Retype the lines from the one containing "Where should I click to: Click the Load/Store" up to and including the one containing "[x=755, y=296]".

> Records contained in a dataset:
-------------------------
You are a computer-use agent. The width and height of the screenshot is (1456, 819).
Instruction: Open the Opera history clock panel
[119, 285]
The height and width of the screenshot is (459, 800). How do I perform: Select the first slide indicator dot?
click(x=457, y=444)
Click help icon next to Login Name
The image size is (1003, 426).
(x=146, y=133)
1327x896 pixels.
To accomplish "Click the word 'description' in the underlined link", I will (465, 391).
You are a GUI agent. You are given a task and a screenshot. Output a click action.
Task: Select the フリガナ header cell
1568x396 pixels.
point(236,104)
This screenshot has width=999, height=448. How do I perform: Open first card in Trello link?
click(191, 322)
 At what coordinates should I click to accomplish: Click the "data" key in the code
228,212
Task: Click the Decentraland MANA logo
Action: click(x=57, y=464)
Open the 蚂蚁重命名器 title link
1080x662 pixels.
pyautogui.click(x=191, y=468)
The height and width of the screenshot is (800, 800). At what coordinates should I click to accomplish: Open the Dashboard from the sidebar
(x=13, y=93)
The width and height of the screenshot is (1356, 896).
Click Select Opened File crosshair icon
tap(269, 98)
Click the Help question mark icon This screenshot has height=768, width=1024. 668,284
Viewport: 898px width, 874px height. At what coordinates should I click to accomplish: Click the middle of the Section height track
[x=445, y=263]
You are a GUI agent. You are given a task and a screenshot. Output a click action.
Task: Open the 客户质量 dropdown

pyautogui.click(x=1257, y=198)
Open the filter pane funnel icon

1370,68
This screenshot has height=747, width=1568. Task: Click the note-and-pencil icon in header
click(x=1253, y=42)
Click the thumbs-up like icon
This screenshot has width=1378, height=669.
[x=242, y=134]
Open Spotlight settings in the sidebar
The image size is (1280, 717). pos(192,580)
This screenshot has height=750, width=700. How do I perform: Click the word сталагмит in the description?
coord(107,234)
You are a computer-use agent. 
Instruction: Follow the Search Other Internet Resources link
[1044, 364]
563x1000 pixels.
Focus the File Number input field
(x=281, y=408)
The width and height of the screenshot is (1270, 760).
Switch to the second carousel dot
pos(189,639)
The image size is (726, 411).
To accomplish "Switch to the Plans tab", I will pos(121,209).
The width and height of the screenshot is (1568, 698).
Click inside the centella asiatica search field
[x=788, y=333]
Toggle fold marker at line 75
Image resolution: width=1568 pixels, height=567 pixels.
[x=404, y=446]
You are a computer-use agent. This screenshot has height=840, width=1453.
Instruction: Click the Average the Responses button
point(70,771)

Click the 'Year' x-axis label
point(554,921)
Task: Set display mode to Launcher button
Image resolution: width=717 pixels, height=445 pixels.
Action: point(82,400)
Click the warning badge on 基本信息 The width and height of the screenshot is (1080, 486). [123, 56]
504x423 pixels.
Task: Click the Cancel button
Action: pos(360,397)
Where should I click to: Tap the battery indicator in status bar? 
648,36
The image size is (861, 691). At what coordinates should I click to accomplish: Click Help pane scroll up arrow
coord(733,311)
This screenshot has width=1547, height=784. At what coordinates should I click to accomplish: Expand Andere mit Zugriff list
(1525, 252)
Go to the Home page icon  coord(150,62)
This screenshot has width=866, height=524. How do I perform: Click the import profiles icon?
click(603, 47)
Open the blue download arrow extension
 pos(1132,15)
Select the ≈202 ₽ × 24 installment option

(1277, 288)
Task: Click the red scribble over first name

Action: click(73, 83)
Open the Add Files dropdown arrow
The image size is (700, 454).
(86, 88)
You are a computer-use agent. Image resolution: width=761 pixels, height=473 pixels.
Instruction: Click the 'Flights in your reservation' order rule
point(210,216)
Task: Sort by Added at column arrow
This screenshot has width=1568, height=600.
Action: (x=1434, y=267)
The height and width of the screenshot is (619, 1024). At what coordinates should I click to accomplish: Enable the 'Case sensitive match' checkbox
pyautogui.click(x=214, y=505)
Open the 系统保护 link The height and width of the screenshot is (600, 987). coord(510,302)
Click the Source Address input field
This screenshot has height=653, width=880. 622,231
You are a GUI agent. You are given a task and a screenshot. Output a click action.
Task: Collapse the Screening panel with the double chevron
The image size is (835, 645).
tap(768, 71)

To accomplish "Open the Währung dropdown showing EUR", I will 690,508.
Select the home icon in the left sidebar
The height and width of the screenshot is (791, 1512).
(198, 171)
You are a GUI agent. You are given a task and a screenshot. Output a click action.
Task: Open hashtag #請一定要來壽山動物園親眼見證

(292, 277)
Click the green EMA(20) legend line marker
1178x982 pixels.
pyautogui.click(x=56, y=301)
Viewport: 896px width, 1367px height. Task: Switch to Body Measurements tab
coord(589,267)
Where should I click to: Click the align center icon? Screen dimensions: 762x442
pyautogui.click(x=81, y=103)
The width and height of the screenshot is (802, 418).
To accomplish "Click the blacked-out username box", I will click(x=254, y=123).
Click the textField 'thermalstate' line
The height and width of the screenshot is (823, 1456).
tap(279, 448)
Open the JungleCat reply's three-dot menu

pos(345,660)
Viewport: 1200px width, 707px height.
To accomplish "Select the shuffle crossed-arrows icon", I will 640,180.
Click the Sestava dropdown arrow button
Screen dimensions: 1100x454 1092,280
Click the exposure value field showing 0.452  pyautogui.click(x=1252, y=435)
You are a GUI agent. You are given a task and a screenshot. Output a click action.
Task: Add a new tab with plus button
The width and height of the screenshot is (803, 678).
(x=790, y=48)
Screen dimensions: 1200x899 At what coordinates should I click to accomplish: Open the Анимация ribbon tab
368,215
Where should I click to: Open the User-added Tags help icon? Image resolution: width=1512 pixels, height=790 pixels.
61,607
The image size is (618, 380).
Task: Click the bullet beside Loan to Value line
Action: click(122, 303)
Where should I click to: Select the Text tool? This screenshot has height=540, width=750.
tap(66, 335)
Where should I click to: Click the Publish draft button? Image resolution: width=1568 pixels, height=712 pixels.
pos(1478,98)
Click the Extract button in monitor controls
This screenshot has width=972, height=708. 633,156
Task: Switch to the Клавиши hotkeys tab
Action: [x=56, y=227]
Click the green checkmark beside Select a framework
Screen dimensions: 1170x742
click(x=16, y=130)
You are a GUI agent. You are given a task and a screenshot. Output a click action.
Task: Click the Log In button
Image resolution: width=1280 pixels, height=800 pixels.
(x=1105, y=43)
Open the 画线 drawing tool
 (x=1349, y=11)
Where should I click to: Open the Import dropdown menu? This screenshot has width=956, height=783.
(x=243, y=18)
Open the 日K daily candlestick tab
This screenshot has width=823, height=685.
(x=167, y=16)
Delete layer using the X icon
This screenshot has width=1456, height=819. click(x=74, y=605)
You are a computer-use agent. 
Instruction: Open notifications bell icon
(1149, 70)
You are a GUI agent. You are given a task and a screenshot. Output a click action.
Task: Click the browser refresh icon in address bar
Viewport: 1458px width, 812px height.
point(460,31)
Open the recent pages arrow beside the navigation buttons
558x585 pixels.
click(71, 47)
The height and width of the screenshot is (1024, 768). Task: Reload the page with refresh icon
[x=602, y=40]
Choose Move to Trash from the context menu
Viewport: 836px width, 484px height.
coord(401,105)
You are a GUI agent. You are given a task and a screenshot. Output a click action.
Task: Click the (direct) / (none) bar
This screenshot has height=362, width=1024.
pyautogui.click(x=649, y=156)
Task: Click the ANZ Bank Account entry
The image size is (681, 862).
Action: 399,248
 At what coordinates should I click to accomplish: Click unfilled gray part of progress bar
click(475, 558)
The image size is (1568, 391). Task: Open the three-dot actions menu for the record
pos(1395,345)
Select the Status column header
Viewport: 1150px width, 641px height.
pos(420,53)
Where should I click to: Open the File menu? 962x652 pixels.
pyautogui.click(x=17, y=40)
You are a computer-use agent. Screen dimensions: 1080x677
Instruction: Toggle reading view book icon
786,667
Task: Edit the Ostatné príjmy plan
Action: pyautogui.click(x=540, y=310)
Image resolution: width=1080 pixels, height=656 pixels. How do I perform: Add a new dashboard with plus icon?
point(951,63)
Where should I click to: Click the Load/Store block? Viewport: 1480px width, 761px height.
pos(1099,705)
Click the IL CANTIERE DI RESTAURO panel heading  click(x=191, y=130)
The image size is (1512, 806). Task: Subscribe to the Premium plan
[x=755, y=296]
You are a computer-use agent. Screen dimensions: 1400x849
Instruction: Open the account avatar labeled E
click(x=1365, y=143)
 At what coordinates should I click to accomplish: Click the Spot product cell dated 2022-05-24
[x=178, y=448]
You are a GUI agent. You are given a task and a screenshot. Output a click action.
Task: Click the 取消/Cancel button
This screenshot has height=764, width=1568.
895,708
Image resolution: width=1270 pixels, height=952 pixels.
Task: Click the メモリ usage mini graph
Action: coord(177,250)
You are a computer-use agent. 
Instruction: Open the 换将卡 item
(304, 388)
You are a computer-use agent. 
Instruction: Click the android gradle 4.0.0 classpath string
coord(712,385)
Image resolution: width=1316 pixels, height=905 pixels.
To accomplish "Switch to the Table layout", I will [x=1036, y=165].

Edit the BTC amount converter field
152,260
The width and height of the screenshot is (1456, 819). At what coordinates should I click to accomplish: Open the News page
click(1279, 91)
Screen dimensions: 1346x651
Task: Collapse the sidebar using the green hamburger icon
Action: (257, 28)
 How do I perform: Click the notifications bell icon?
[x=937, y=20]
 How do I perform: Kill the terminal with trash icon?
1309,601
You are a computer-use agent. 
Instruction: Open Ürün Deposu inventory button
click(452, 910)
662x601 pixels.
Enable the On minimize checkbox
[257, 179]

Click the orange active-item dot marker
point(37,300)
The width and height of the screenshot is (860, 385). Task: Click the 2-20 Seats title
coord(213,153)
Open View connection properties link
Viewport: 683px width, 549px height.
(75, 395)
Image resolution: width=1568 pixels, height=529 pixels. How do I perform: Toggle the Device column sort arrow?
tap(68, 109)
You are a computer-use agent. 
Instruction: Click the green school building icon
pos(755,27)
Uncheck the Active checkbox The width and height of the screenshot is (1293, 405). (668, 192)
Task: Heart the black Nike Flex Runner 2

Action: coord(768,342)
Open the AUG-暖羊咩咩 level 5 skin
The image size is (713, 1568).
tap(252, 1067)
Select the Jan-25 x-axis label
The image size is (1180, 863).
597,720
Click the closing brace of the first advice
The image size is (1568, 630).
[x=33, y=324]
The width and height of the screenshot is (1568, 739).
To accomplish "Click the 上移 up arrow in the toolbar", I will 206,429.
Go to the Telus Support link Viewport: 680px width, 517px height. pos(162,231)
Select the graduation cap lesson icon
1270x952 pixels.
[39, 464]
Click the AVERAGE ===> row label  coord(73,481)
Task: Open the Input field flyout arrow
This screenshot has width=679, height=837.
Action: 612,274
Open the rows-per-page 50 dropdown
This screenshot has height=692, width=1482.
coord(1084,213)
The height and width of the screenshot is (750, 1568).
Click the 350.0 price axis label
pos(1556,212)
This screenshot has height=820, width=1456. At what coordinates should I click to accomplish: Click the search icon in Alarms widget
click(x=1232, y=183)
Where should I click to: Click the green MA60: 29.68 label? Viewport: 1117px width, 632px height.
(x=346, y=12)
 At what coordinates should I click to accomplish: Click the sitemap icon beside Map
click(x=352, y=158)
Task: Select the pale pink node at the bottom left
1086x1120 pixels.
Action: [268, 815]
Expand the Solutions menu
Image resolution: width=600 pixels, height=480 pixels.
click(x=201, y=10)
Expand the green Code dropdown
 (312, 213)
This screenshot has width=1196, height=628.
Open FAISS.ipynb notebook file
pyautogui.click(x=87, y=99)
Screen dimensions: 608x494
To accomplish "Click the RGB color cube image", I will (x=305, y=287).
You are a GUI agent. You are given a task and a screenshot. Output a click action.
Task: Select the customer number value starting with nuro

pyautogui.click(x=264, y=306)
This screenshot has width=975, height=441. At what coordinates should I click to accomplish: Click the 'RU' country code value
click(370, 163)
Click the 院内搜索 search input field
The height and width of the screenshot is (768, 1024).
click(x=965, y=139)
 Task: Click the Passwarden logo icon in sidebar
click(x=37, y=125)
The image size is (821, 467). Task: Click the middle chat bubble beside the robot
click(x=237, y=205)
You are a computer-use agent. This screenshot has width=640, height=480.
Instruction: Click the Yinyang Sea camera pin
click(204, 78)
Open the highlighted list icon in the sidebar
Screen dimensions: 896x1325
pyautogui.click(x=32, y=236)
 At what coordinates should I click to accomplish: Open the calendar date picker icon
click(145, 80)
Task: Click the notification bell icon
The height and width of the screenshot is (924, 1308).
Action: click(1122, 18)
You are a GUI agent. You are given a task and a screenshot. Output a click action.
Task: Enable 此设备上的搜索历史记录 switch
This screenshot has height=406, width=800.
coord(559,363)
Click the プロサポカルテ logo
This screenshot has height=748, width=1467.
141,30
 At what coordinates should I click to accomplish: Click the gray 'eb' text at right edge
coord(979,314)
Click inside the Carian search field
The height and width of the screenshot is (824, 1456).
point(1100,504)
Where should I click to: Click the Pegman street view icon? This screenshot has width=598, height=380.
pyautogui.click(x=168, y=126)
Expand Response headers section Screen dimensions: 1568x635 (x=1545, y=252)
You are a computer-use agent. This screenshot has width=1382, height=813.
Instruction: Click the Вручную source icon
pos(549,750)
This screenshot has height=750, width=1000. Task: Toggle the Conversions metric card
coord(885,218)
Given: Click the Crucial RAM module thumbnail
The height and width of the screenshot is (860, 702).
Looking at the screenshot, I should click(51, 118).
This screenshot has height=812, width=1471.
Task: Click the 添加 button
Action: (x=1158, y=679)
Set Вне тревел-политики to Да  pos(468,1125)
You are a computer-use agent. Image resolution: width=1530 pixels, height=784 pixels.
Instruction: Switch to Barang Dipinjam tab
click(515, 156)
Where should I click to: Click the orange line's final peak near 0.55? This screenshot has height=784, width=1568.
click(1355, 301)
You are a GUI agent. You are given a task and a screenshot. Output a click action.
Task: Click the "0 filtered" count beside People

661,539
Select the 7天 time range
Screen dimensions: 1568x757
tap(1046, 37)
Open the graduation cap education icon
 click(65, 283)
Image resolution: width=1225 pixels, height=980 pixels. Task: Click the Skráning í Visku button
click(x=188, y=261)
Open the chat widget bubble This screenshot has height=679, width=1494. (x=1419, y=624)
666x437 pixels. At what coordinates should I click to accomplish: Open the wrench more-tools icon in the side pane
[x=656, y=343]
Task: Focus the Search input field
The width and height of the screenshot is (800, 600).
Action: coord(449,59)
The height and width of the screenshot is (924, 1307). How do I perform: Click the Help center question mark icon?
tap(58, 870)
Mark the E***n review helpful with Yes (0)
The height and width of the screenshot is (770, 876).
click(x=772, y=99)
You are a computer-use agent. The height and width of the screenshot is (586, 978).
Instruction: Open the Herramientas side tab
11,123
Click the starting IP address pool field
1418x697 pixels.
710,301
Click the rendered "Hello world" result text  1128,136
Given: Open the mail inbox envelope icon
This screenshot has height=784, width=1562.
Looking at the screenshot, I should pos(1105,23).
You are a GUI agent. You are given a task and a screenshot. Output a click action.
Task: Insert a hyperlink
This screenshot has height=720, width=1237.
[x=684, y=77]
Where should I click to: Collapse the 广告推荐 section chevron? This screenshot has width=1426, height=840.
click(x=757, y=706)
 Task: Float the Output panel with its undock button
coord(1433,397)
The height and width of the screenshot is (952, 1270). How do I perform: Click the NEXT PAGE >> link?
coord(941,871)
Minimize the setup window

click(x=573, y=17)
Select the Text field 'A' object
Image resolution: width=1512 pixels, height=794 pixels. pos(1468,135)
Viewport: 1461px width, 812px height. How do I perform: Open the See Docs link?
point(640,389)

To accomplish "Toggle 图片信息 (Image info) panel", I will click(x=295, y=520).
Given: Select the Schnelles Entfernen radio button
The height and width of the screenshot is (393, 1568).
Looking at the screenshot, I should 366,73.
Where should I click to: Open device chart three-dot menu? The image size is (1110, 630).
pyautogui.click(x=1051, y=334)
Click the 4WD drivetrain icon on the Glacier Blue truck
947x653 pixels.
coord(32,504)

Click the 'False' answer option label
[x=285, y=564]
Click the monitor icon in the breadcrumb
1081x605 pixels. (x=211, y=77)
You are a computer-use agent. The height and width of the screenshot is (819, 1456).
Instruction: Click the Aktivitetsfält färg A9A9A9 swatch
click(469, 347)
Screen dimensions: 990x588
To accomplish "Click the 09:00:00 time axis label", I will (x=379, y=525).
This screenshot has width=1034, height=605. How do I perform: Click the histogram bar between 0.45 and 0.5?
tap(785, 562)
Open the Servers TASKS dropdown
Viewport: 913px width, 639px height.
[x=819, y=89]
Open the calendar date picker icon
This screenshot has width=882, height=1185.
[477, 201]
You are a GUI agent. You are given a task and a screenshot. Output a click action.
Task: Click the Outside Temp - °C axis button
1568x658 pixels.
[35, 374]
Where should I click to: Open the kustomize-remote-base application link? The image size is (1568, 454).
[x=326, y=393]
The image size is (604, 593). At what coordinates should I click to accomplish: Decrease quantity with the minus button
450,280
-------------------------
> Answer below:
Where should I click to: Click the Load/Store block? Viewport: 1480px width, 761px height.
pos(1099,705)
Click the IL CANTIERE DI RESTAURO panel heading  click(x=191, y=130)
The image size is (1512, 806). Task: Subscribe to the Premium plan
[x=755, y=296]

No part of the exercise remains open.